## Task prompt:
The lines wanted are those from the one containing "At what coordinates should I click to accomplish: Open" to the last line of the entries below; output them exactly, leaving out pictures.

## Data for processing:
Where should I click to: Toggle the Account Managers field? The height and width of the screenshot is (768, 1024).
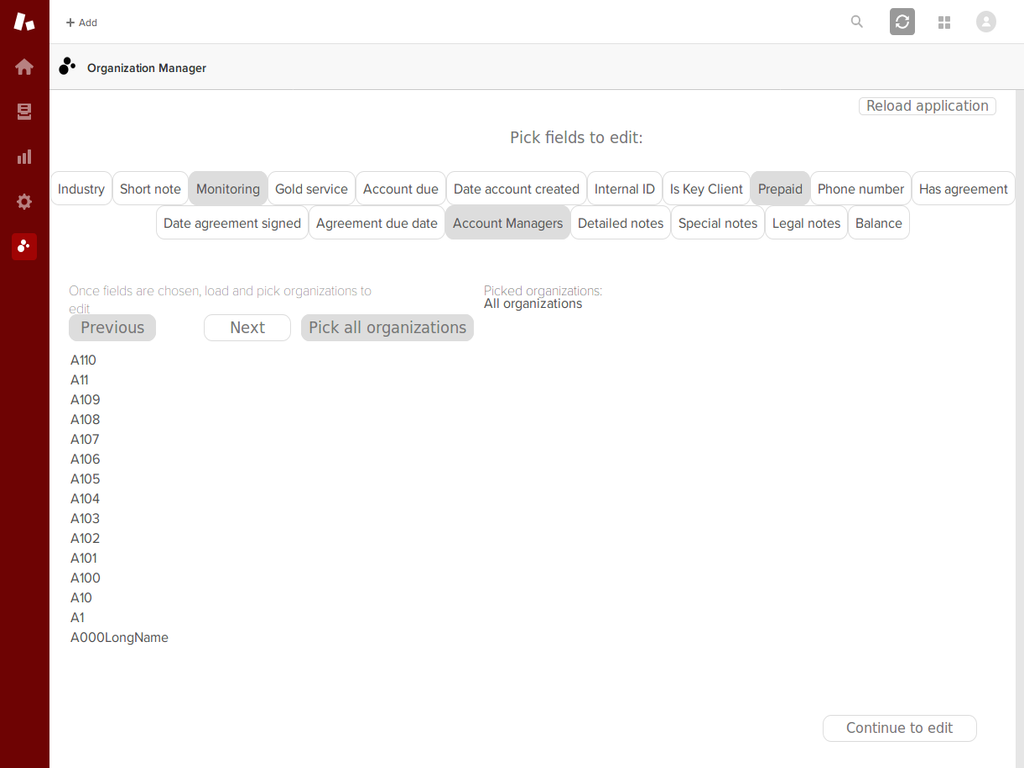(x=508, y=223)
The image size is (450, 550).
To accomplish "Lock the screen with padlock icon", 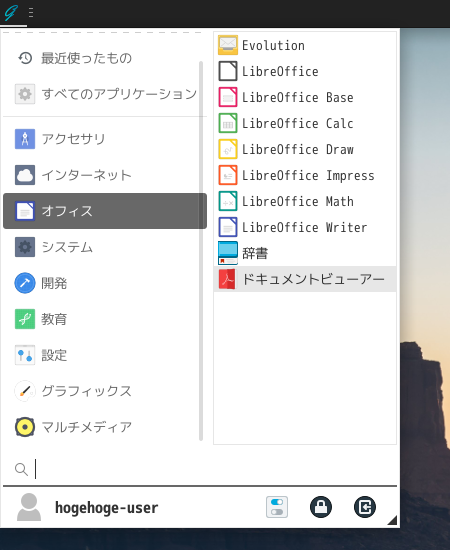I will pos(321,507).
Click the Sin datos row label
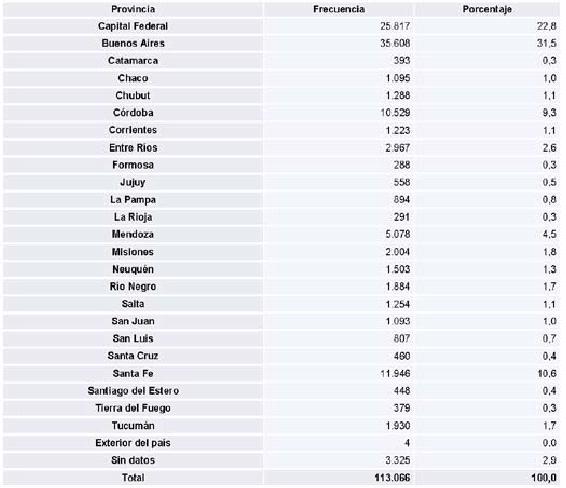Image resolution: width=566 pixels, height=488 pixels. click(x=133, y=460)
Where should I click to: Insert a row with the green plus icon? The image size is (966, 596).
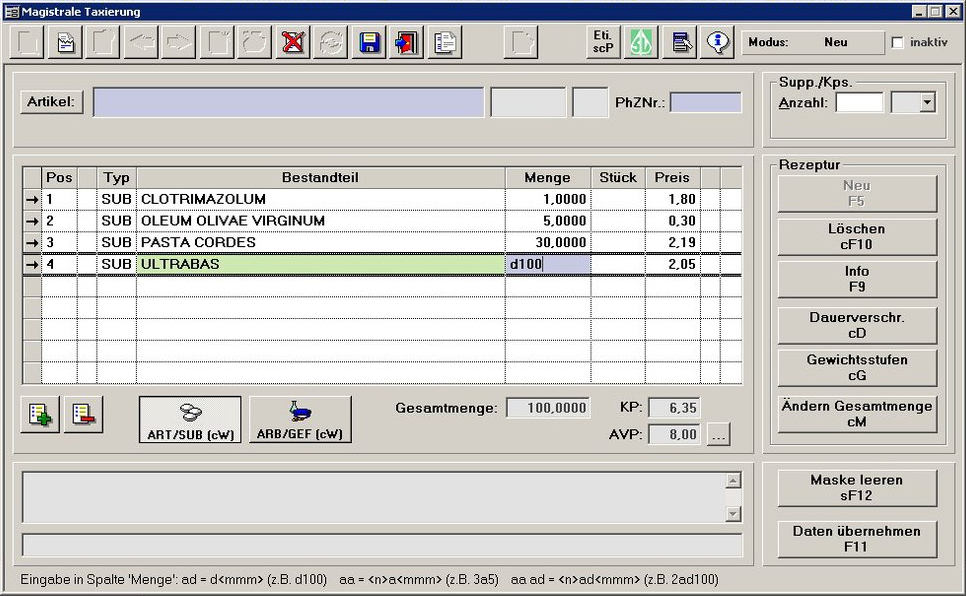pyautogui.click(x=38, y=413)
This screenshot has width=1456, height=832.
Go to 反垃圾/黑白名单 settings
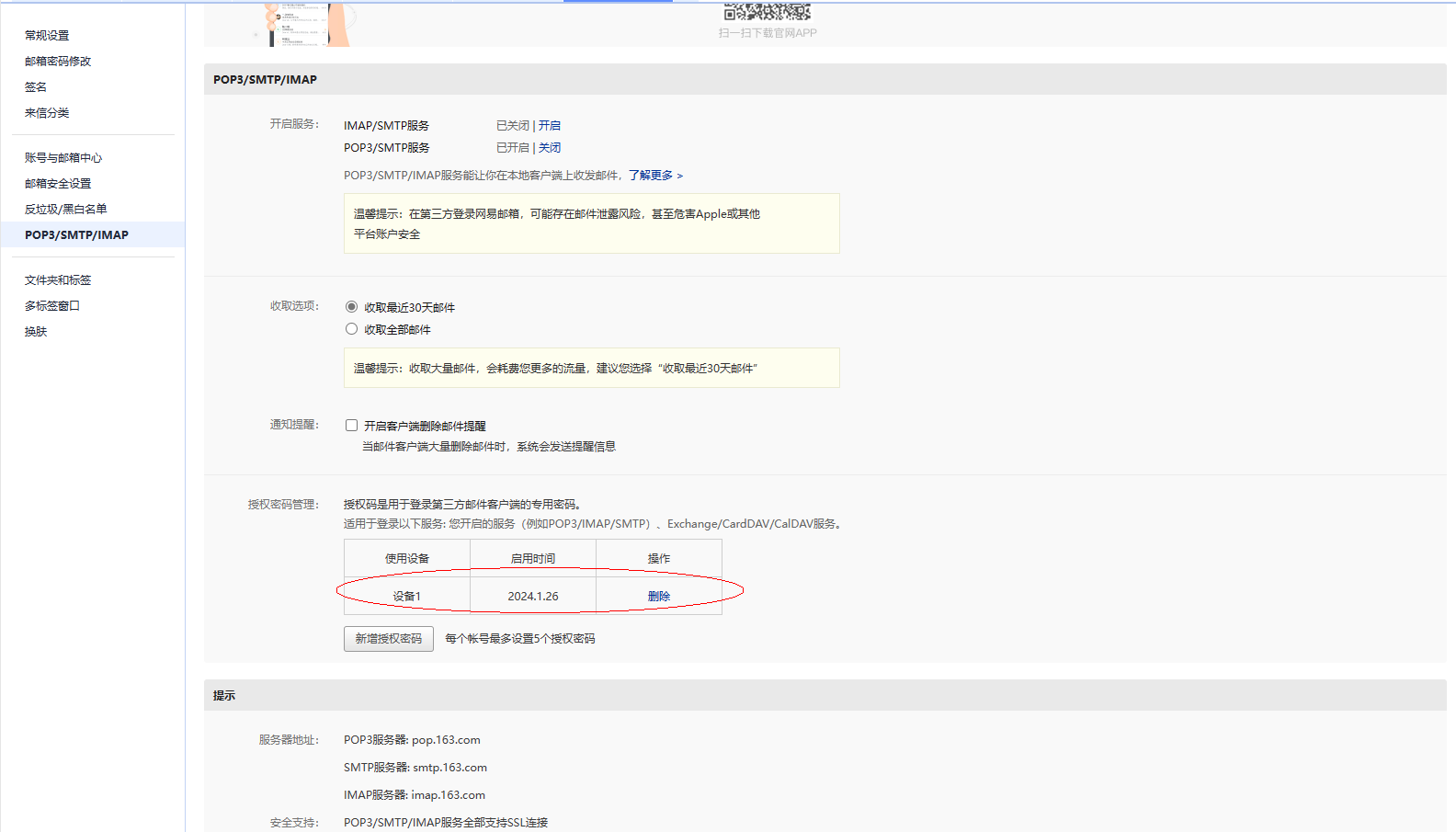tap(65, 210)
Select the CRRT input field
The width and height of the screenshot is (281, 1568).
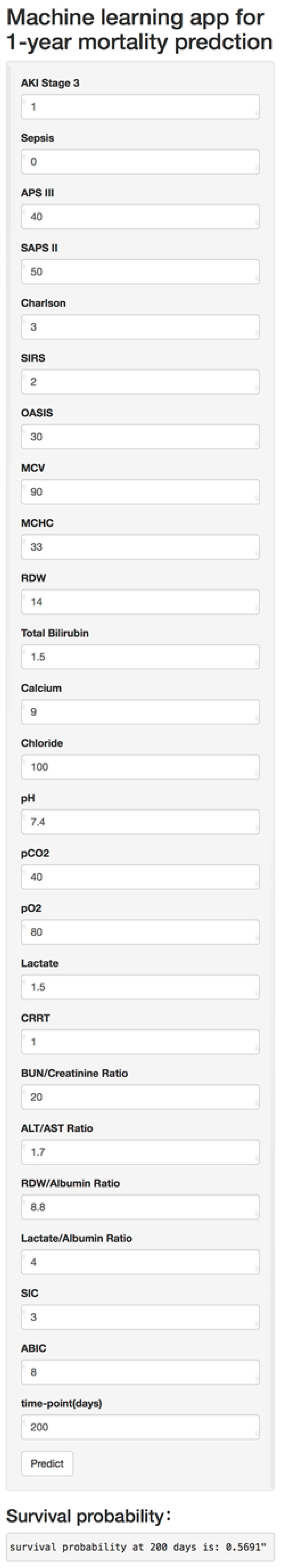[140, 1042]
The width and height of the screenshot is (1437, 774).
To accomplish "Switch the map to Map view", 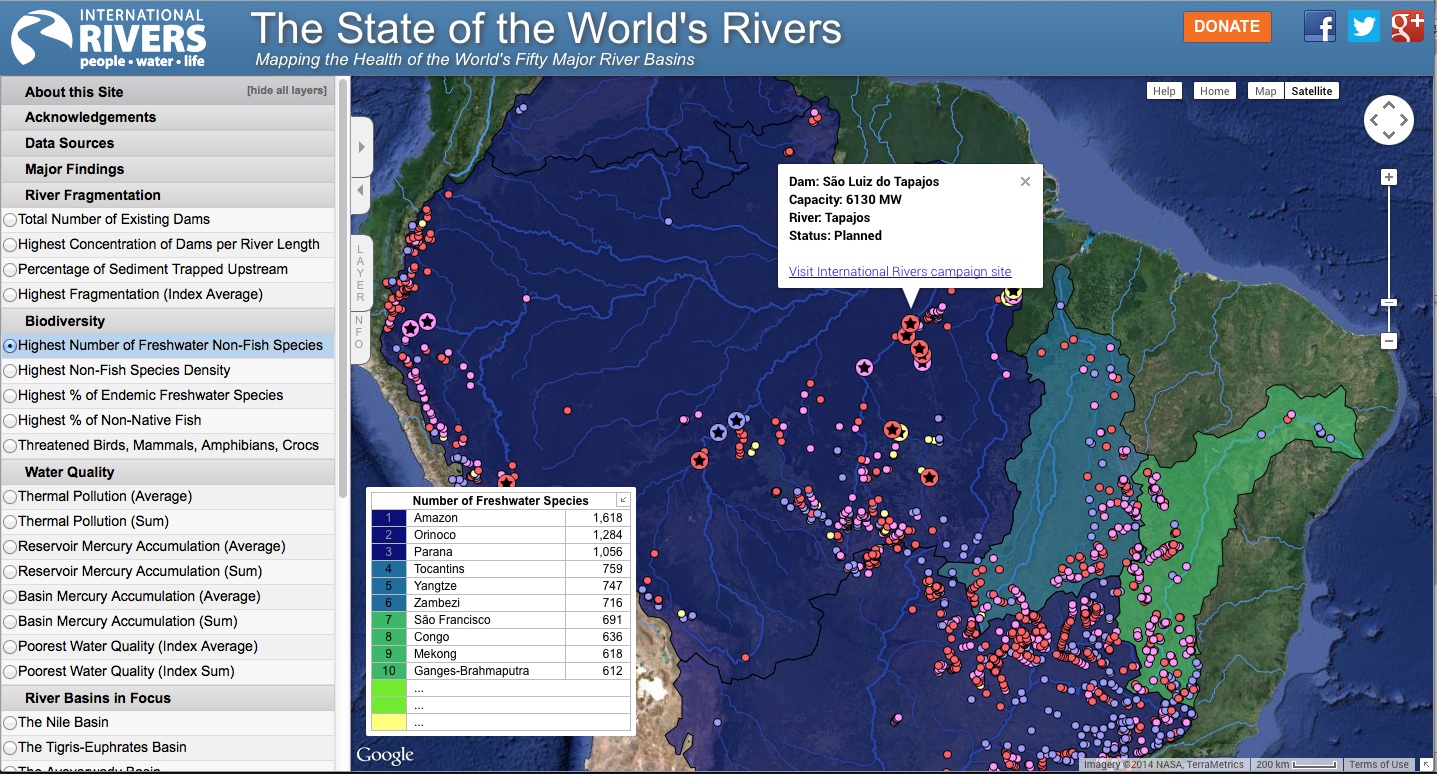I will [x=1265, y=91].
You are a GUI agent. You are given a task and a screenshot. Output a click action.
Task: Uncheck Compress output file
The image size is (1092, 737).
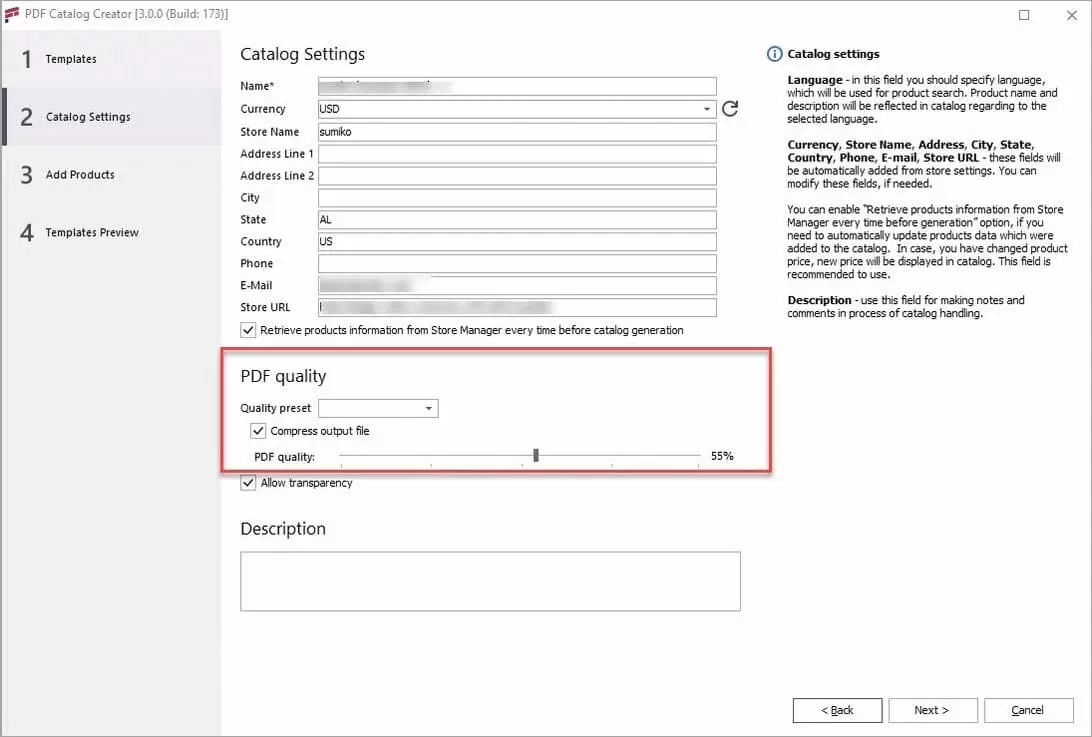258,431
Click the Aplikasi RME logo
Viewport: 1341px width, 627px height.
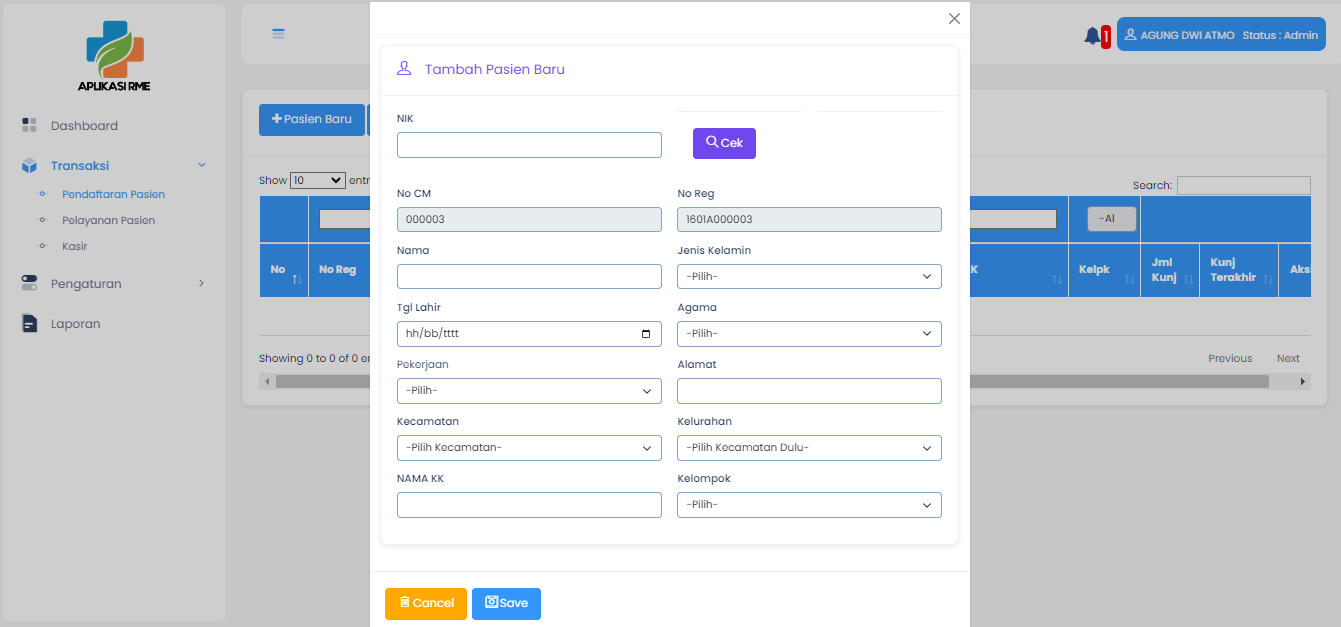click(114, 56)
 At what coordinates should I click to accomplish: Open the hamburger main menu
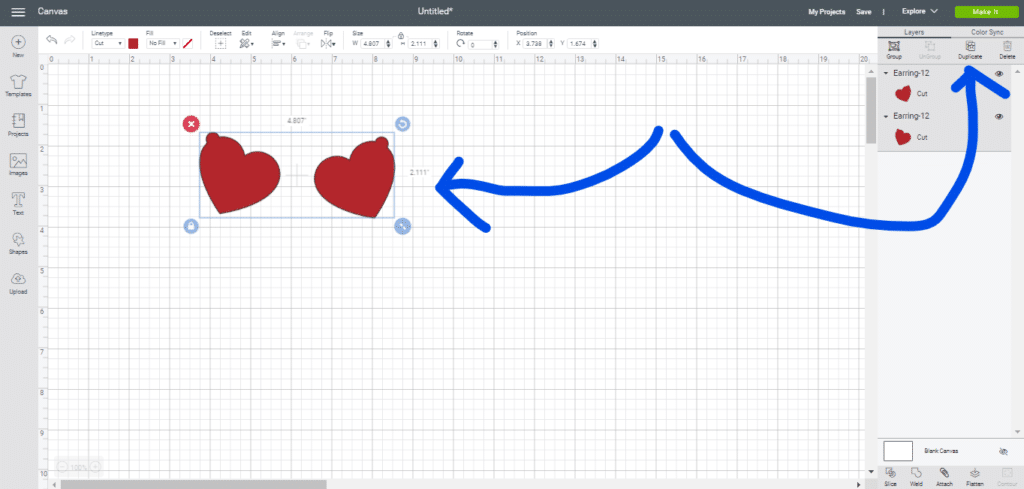tap(18, 11)
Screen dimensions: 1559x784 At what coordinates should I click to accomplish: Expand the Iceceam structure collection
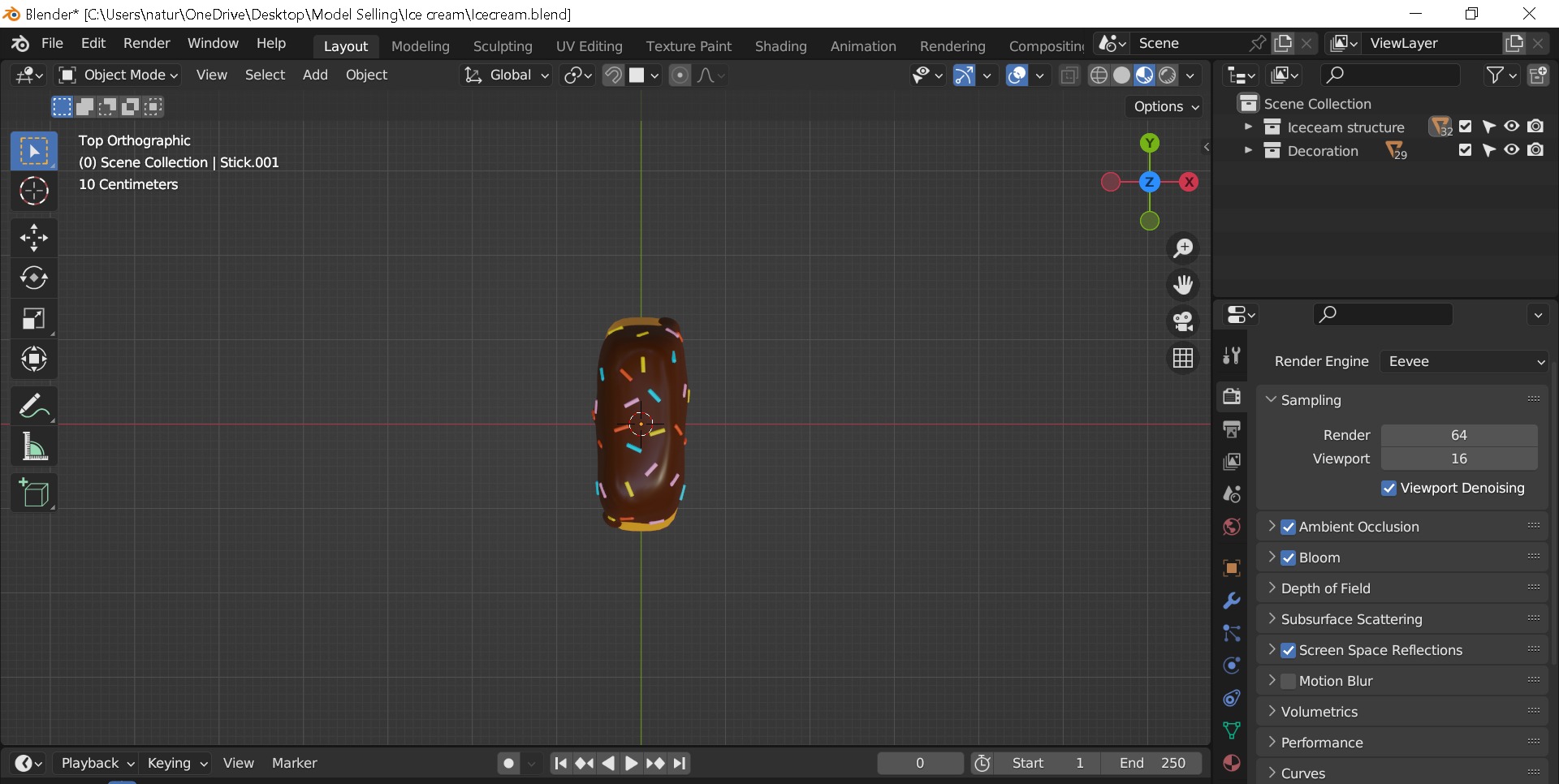coord(1249,127)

## Task output:
 At what coordinates should I click to accomplish: Open the hamburger main menu
tap(18, 11)
Screen dimensions: 1559x784 At what coordinates should I click to accomplish: Expand the Iceceam structure collection
coord(1249,127)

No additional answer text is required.